Und da sind dann Leute wie Eichmeier, Wiegel (den man aus Aue fest verpflichten konnte), Falk, Möckel oder Göbel noch gar nicht berücksichtigt. Denkbar wäre auch eine Variante mit nur einem Sechser, für den Wiegel auf die rechte Seite rückt und Tyrala zum klassischen Zehner wird. Oder für Wiegel wird einer der Stürmer geopfert. Aus meiner Sicht ergeben sich für Walter Kogler zahllose Möglichkeiten, die durch den jungen Amer Kadric noch erweitert werden. Der im Vorjahr aus Bonn zur U 19 geholte Offensivallrounder machte nämlich in der Vorbereitung mit Toren und starken Auftritten nachhaltig auf sich aufmerksam. Auch wenn wir in der alljährlichen kicker-Umfrage unter den Trainern nicht direkt genannt wurden, sollten wir zu den Mannschaften gehören, die zumindest in Richtung der Aufstiegsplätze schnuppern können. Und das wäre ja angesichts des näher rückenden Jahres 2016 und der gleichnamigen Mission eigentlich „nur“ planmäßig.

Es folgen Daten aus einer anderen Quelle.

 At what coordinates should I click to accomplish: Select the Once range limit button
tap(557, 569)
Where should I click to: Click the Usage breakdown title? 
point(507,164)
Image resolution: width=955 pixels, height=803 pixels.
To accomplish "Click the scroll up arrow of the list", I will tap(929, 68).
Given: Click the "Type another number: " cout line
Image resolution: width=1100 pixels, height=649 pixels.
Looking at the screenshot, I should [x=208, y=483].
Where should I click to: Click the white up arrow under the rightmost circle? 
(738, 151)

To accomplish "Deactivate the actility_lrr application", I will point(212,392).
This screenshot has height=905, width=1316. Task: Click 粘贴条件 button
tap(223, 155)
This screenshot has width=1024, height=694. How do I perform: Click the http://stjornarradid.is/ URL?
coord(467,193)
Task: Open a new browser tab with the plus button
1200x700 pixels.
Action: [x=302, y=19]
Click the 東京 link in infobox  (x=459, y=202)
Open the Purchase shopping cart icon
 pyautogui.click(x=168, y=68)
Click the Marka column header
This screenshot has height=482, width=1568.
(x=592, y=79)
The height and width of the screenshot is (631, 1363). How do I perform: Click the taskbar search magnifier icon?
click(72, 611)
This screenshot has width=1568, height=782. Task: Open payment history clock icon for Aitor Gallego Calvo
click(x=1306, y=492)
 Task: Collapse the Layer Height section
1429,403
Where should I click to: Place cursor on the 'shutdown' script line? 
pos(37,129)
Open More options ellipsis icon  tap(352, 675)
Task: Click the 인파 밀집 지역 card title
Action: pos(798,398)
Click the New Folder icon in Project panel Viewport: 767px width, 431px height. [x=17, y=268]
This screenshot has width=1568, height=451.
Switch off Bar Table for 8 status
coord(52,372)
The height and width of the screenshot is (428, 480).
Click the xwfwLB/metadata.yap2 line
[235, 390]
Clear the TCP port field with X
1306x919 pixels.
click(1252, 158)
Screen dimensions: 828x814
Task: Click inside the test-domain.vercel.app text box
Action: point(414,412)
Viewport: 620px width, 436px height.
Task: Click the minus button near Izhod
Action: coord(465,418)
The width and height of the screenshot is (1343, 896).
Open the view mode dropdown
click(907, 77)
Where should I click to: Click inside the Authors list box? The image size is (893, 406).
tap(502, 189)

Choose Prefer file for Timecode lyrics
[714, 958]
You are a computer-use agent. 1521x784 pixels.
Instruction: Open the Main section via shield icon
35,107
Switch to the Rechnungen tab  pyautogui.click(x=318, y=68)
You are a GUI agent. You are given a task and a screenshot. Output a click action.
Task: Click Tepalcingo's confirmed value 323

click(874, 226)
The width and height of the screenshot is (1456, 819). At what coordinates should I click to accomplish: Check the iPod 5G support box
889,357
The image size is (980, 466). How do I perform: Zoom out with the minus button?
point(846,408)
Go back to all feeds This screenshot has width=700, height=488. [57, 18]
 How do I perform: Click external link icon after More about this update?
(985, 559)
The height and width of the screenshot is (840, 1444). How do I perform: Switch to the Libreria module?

Zum Schluss noch ein Blick auf die neue Konkurrenz: Die zuletzt alles dominierenden Heidenheim und Leipzig haben sich ebenso in die 2. Bundesliga verabschiedet wie der SV Darmstadt 98. Leer gefegt wurde das Saarland, mit Saarbrücken und Elversberg verabschiedeten sich beide Vertreter von der französischen Grenze wieder in die Regionalliga. Und auch die weite Auswärtsreise nach Burghausen dürfte kaum ein Drittligist vermissen. Wacker spielt zukünftig mit Feierabendfußballern in der Regionalliga Bayern. Neu in der Liga sind die Zweitliga-Absteiger Dynamo Dresden, Arminia Bielefeld und Energie Cottbus. Insbesondere die beiden Derbies dürften eine Menge Kohle in die Vereinskasse spülen, hoffentlich muss es im Anschluss nicht wieder für Strafen ausgegeben werden. Leider eher unattraktiv sind die drei Aufsteiger. Fortuna Köln hat zwar eine reiche Zweitliga-Geschichte, die Anekdoten um den früheren Mäzen Jean Löring („ICH als Verein musste handeln“ nach dem er in der Halbzeitpause (!) den Trainer feuerte) sind legendär, aber mit Essen oder Aachen hätte es aber weitaus attraktivere Vereine aus NRW gegeben. Die SG Sonnenhof Großaspach von der Schwäbischen Alb reiht sich in die Liste der süddeutschen Vereine (Heidenheim, Sandhausen, Aalen) ein, die in den letzten Jahren, solide arbeitend und unterstützt von der starken einheimischen Wirtschaft, nach oben geklettert sind. Der Verein entstand in den 70er Jahren aus der Stammtischmannschaft um Uli Ferber, dem damaligen Juniorchef des Hotels Sonnenhof. Und Uli Ferber ist niemand geringeres als der Ehemann von Schlagerkönigin Andrea Berg. Vielleicht wäre die Auswärtsfahrt in die Mechatronik Arena (ein Schmuckkästchen für 10.000 Besucher) mal was für den Kollegen Martini. ;-) Dritter Aufsteiger ist die zweite Mannschaft vom FSV Mainz 05. Die waren in der Regionalliga Südwest zwar nur Dritter geworden, griffen aber gerne zu als die Reserve des SC Freiburg auf die Teilnahme an den Aufstiegsspielen (gegen Neustrelitz) verzichtete. Und mehr muss zu einer zweiten Mannschaft auch nicht gesagt werden.

Soweit ein Blick auf die neue Saison, wir sehen uns am Samstag im Steigerwaldstadion zum Auftaktspiel gegen Borussia Dortmund II.